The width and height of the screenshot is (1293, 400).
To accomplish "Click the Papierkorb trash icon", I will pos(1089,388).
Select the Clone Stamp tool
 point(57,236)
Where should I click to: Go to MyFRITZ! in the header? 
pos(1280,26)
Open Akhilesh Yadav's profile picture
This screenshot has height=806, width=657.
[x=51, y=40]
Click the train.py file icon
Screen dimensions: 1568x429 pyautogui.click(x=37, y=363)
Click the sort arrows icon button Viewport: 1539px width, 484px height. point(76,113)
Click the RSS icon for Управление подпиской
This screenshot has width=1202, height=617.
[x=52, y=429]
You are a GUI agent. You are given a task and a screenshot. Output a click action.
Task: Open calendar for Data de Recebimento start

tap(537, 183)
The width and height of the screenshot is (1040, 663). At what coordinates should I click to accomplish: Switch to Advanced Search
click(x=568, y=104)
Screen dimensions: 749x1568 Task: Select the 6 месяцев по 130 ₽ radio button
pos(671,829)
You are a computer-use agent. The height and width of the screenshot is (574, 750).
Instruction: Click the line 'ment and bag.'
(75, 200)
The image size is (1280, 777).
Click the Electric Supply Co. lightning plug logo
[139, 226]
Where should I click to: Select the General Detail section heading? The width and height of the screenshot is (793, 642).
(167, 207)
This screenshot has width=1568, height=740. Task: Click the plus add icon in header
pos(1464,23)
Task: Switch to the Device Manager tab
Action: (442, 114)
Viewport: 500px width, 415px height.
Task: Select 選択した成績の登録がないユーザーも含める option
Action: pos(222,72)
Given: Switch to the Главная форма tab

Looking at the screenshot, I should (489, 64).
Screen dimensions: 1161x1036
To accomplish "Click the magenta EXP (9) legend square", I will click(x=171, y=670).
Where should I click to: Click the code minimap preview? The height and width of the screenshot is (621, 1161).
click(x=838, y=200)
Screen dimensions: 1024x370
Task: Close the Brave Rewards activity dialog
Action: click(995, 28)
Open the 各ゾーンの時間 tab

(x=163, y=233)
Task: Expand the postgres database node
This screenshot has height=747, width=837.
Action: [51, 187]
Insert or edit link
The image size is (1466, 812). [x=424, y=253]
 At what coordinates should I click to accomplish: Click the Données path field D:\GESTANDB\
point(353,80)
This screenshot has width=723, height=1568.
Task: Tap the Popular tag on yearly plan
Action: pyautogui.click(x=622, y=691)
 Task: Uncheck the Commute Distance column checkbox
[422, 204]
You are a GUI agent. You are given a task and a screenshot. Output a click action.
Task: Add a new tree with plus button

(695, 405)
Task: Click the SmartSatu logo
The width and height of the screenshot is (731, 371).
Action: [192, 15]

- Directions -
Every record in the listing above is to be copied exactly.

- Task answer -
The width and height of the screenshot is (1293, 400).
To accomplish "Click the Papierkorb trash icon", I will pos(1089,388).
Select the Clone Stamp tool
 point(57,236)
Where should I click to: Go to MyFRITZ! in the header? 
pos(1280,26)
Open Akhilesh Yadav's profile picture
This screenshot has height=806, width=657.
[x=51, y=40]
Click the train.py file icon
Screen dimensions: 1568x429 pyautogui.click(x=37, y=363)
Click the sort arrows icon button Viewport: 1539px width, 484px height. point(76,113)
Click the RSS icon for Управление подпиской
This screenshot has width=1202, height=617.
[x=52, y=429]
You are a GUI agent. You are given a task and a screenshot. Output a click action.
Task: Open calendar for Data de Recebimento start

tap(537, 183)
The width and height of the screenshot is (1040, 663). At what coordinates should I click to accomplish: Switch to Advanced Search
click(x=568, y=104)
Screen dimensions: 749x1568 Task: Select the 6 месяцев по 130 ₽ radio button
pos(671,829)
You are a computer-use agent. The height and width of the screenshot is (574, 750).
Instruction: Click the line 'ment and bag.'
(75, 200)
The image size is (1280, 777).
Click the Electric Supply Co. lightning plug logo
[139, 226]
Where should I click to: Select the General Detail section heading? The width and height of the screenshot is (793, 642).
(167, 207)
This screenshot has width=1568, height=740. Task: Click the plus add icon in header
pos(1464,23)
Task: Switch to the Device Manager tab
Action: (442, 114)
Viewport: 500px width, 415px height.
Task: Select 選択した成績の登録がないユーザーも含める option
Action: pos(222,72)
Given: Switch to the Главная форма tab

Looking at the screenshot, I should (489, 64).
Screen dimensions: 1161x1036
To accomplish "Click the magenta EXP (9) legend square", I will click(x=171, y=670).
Where should I click to: Click the code minimap preview? The height and width of the screenshot is (621, 1161).
click(x=838, y=200)
Screen dimensions: 1024x370
Task: Close the Brave Rewards activity dialog
Action: click(995, 28)
Open the 各ゾーンの時間 tab

(x=163, y=233)
Task: Expand the postgres database node
This screenshot has height=747, width=837.
Action: [51, 187]
Insert or edit link
The image size is (1466, 812). [x=424, y=253]
 At what coordinates should I click to accomplish: Click the Données path field D:\GESTANDB\
point(353,80)
This screenshot has width=723, height=1568.
Task: Tap the Popular tag on yearly plan
Action: pyautogui.click(x=622, y=691)
 Task: Uncheck the Commute Distance column checkbox
[422, 204]
You are a GUI agent. You are given a task and a screenshot. Output a click action.
Task: Add a new tree with plus button

(695, 405)
Task: Click the SmartSatu logo
The width and height of the screenshot is (731, 371).
Action: [192, 15]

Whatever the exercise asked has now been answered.